### PROBLEM TO WORK ON
Reproduce the material word for word, from its opening line down to and including the line that contains "at that location.". Leave out the pictures.

### EXTRACTED RECORDS
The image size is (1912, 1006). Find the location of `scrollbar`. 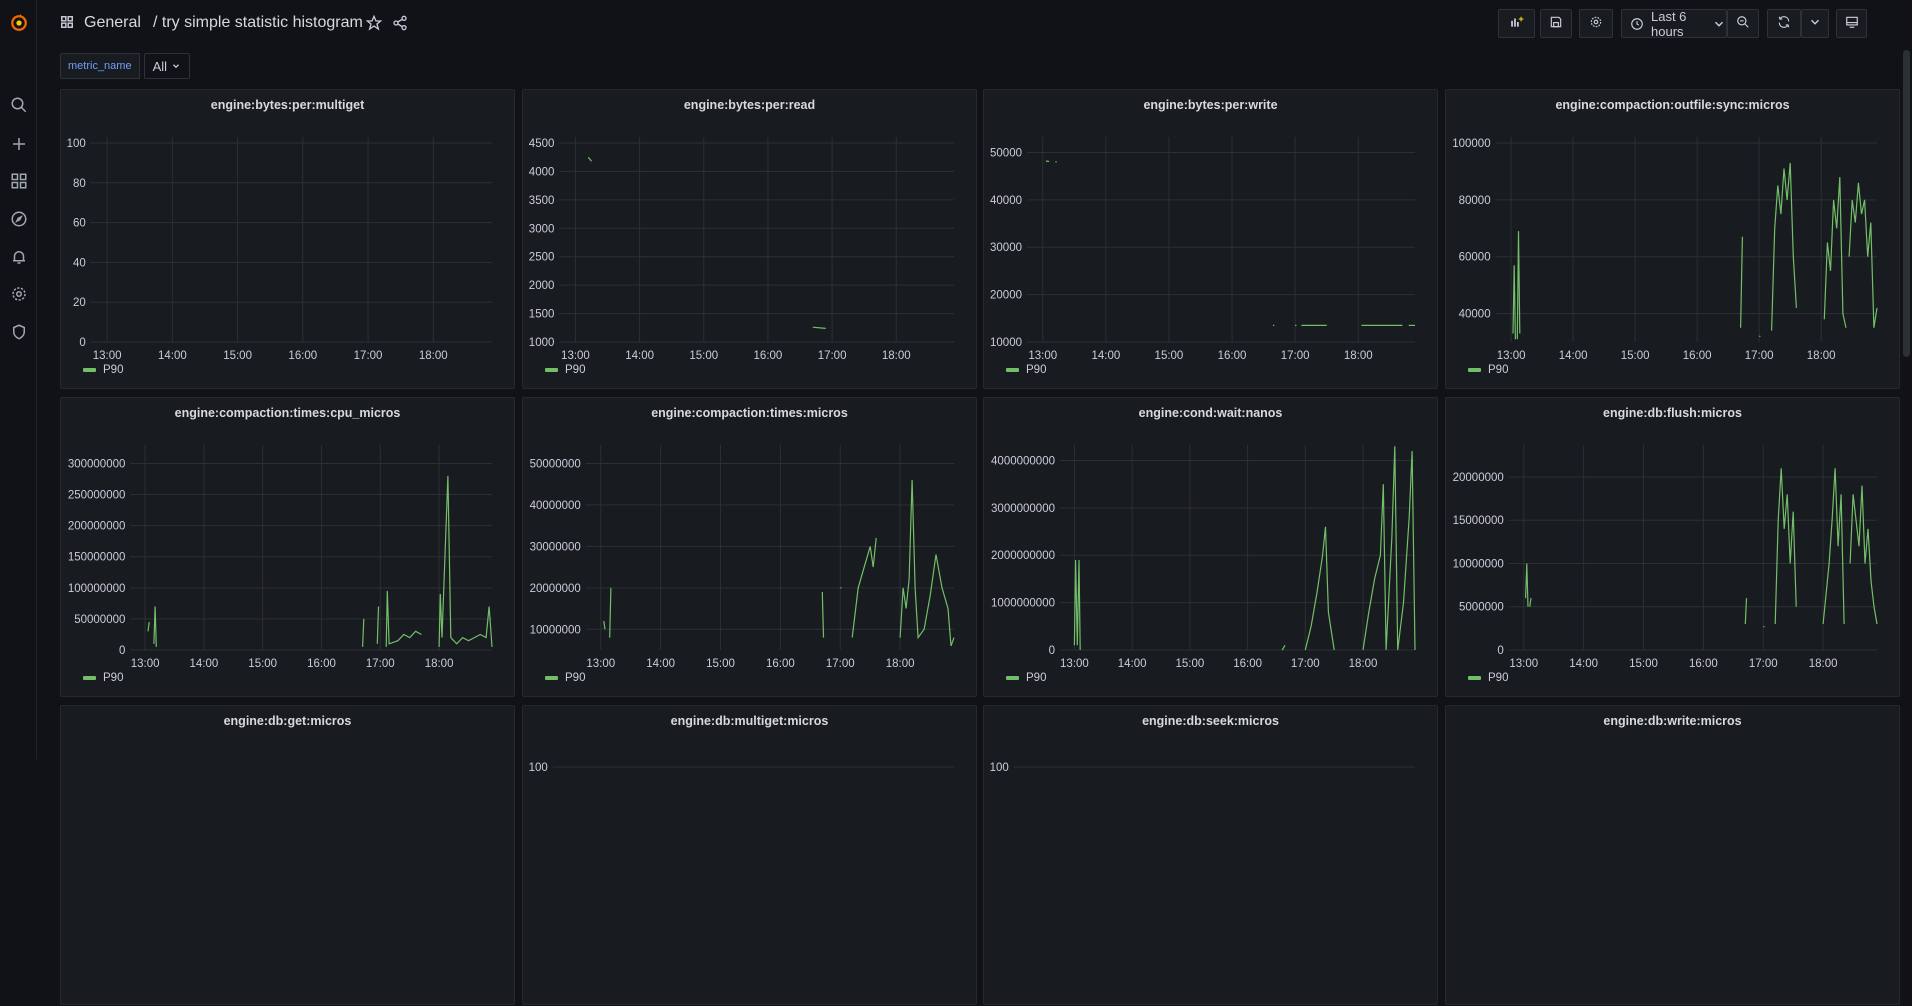

scrollbar is located at coordinates (1906, 204).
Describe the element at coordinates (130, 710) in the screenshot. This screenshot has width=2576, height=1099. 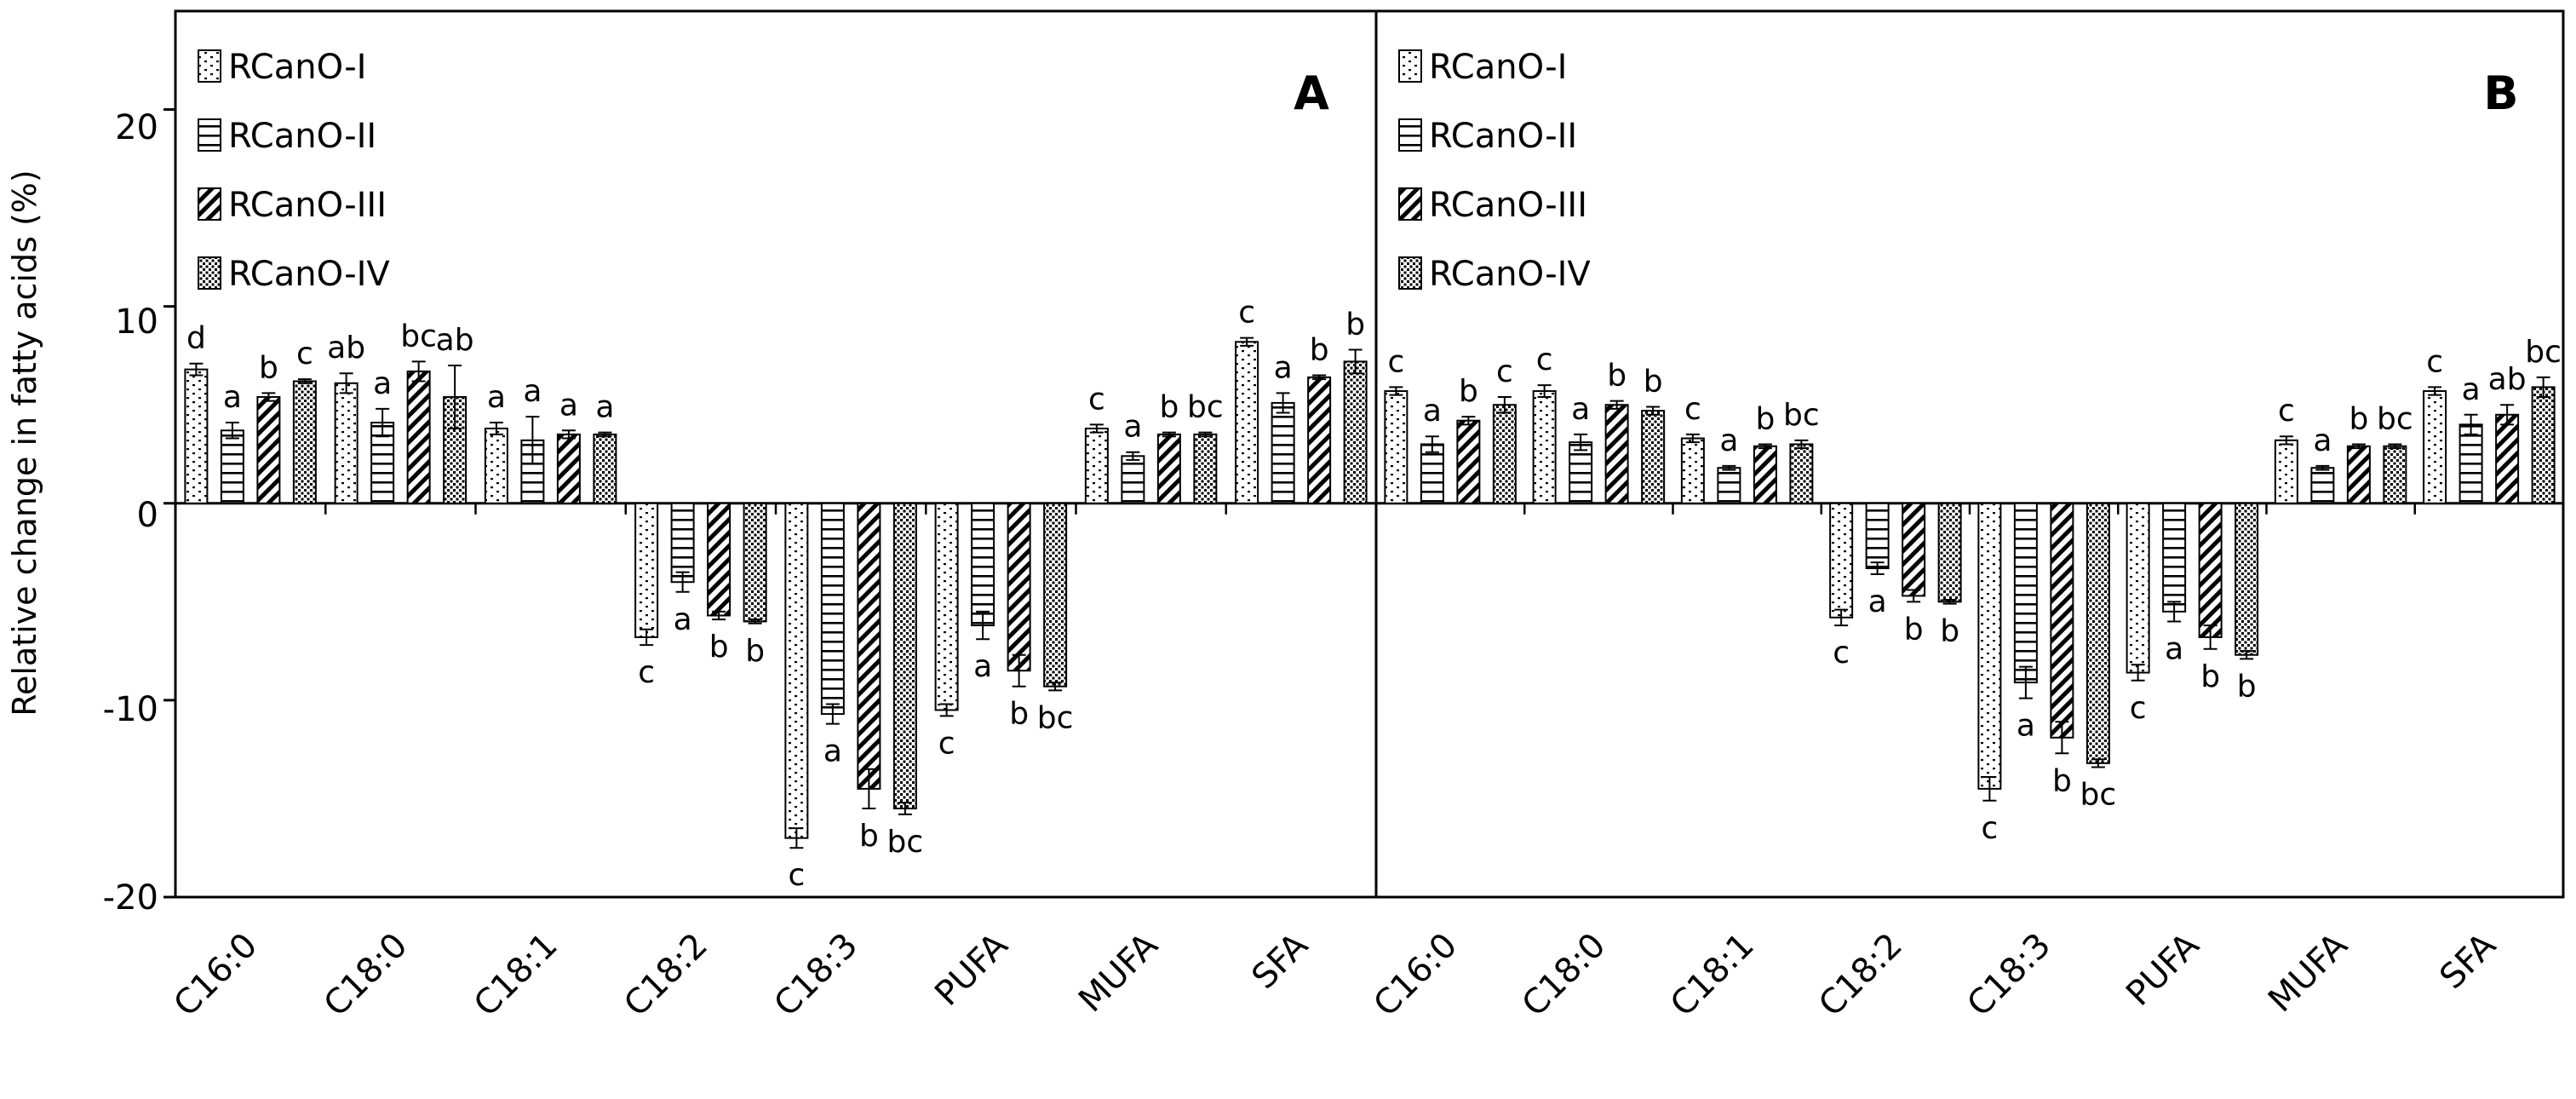
I see `y-tick-label: -10` at that location.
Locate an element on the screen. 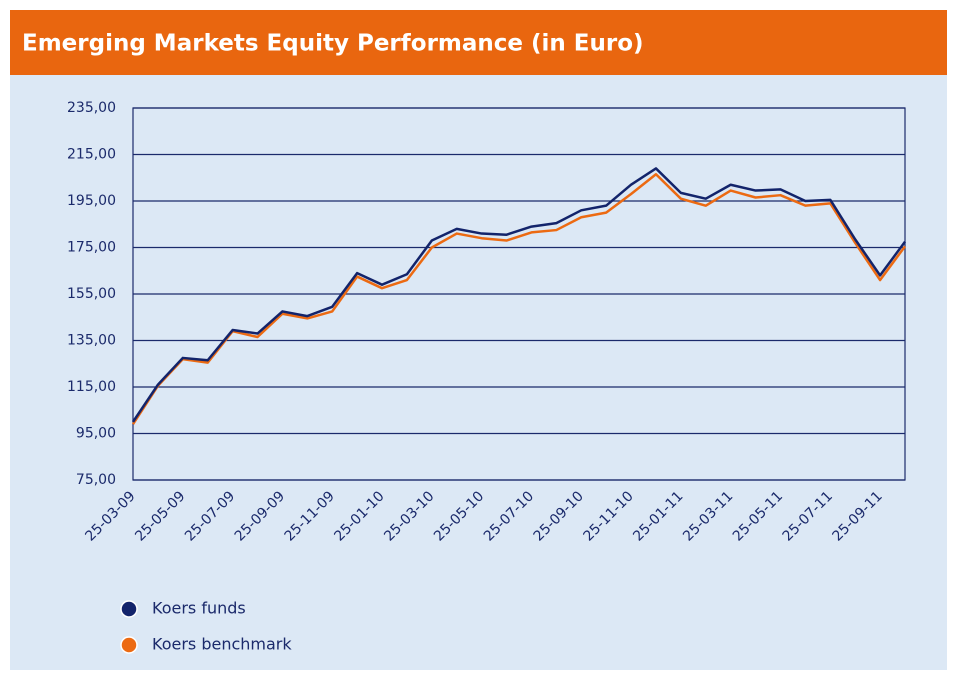 The width and height of the screenshot is (957, 680). header is located at coordinates (478, 42).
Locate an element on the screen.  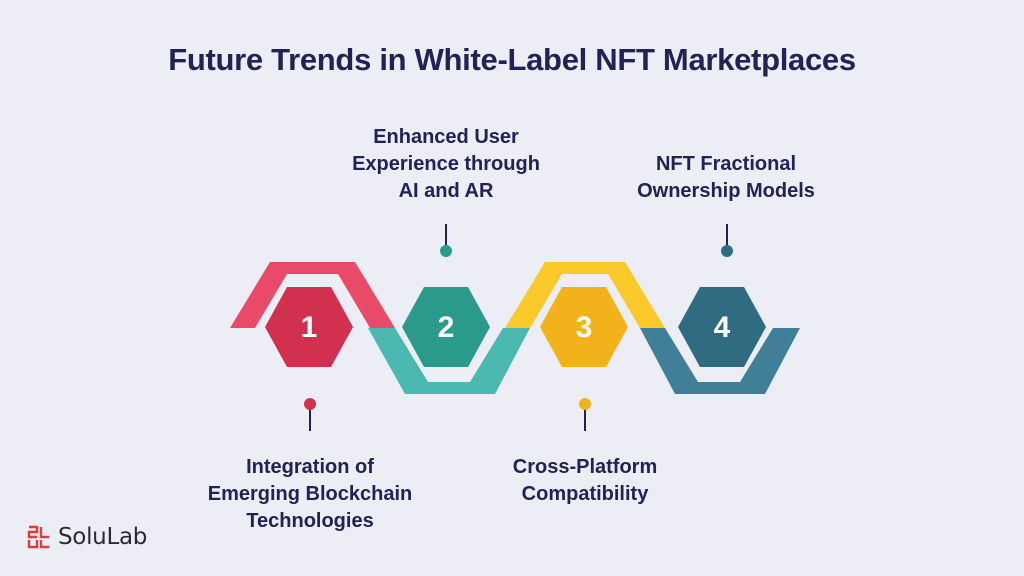
step-4-number: 4 is located at coordinates (722, 328).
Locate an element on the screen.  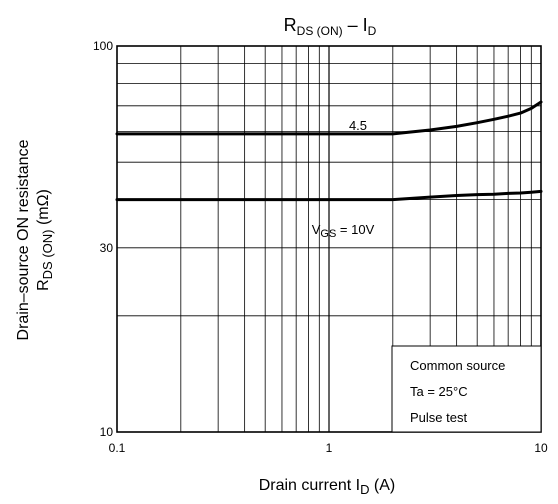
y-tick-label: 30 is located at coordinates (107, 248).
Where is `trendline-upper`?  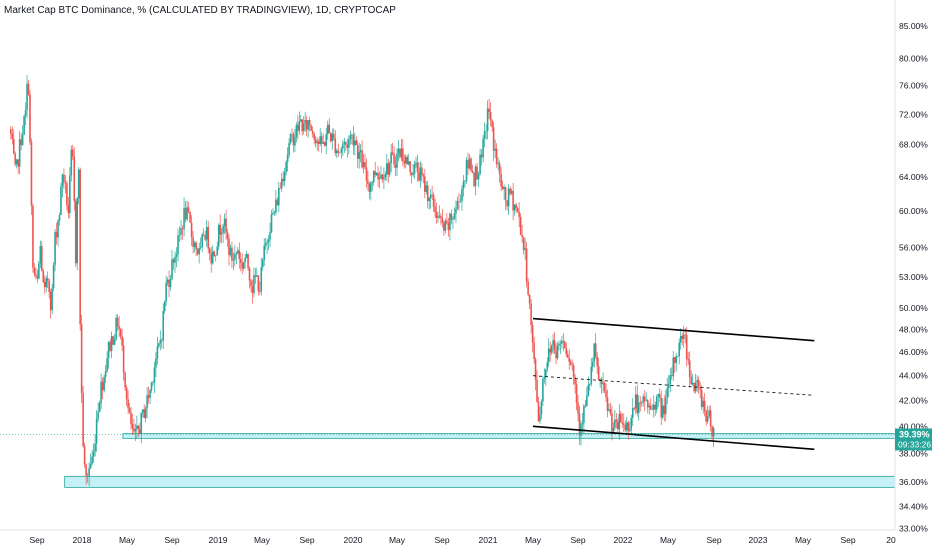
trendline-upper is located at coordinates (674, 330).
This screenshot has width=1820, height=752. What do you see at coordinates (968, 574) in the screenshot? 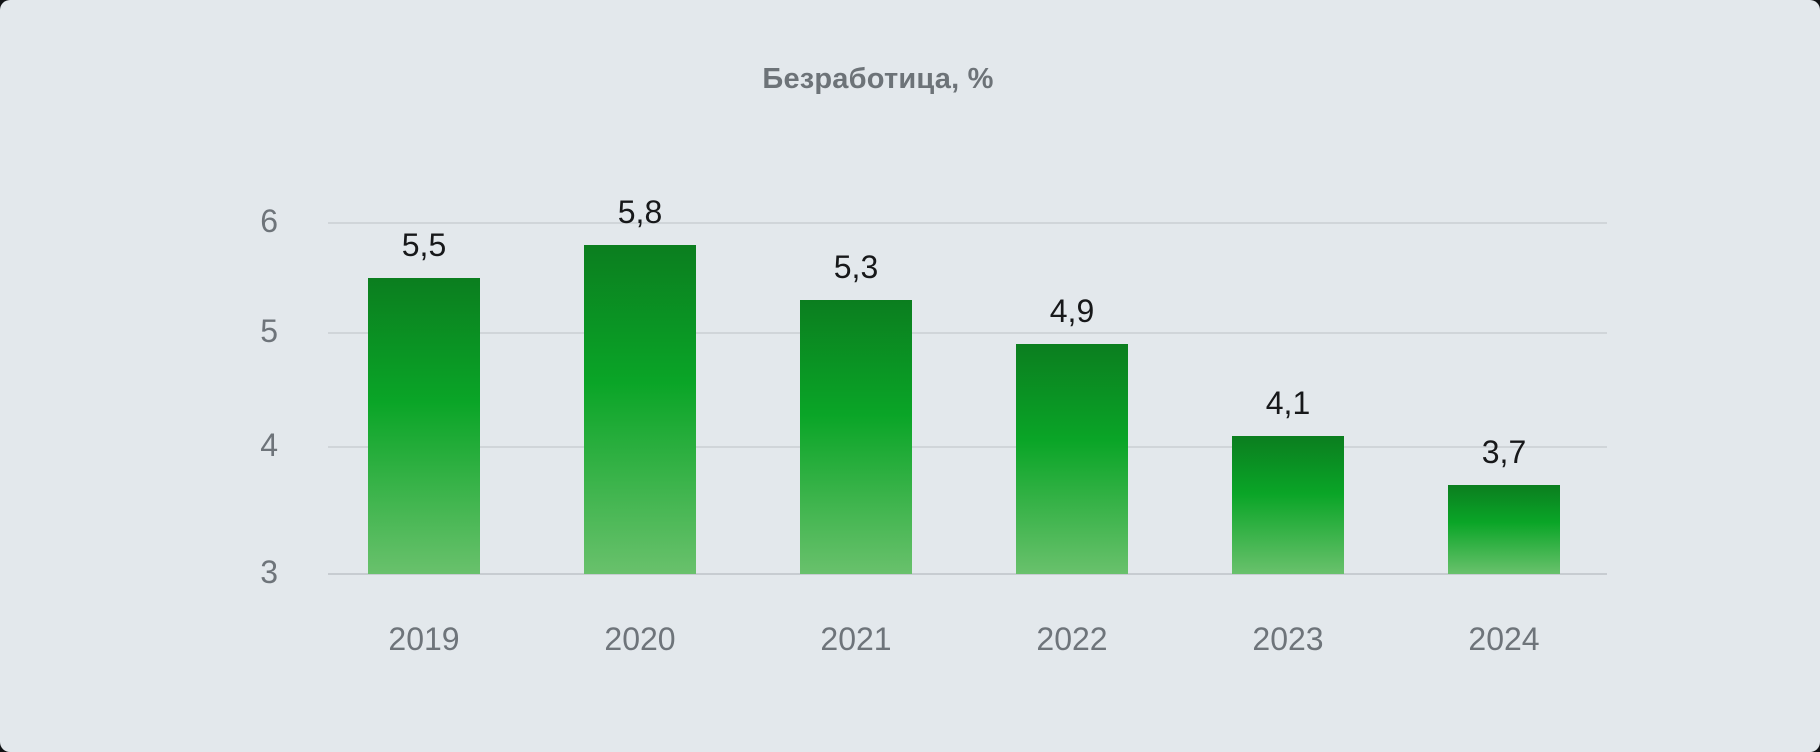
I see `axis-baseline` at bounding box center [968, 574].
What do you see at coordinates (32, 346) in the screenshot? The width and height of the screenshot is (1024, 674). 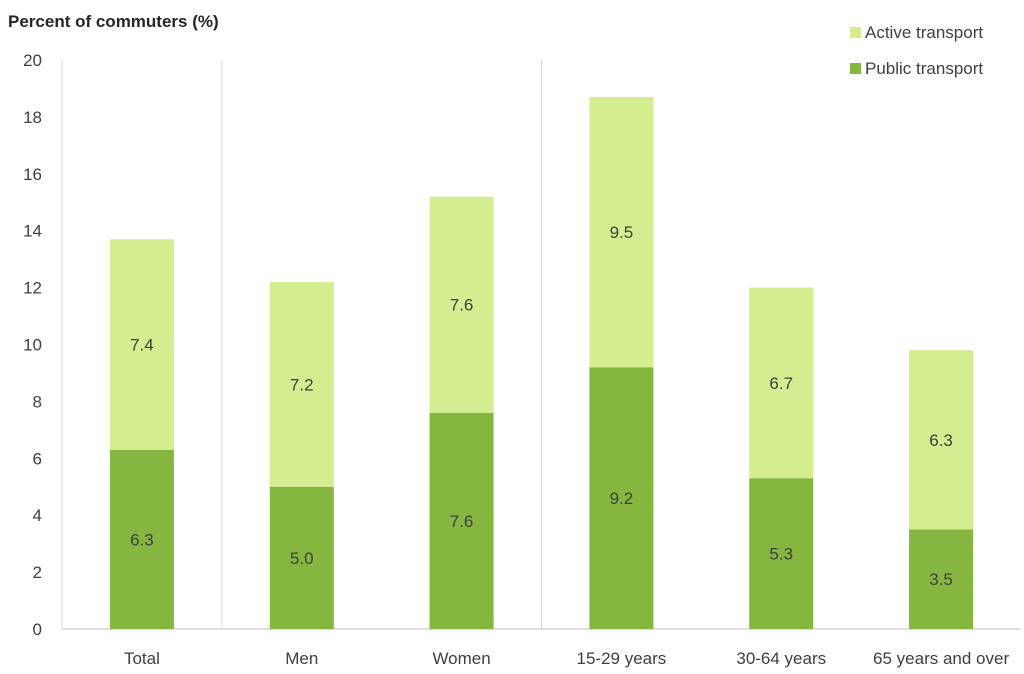 I see `y-tick-label: 10` at bounding box center [32, 346].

### REPLY TO THE TASK
The image size is (1912, 1006). Find the location of `scrollbar`. 

scrollbar is located at coordinates (1906, 204).
Describe the element at coordinates (130, 710) in the screenshot. This screenshot has width=2576, height=1099. 
I see `y-tick-label: -10` at that location.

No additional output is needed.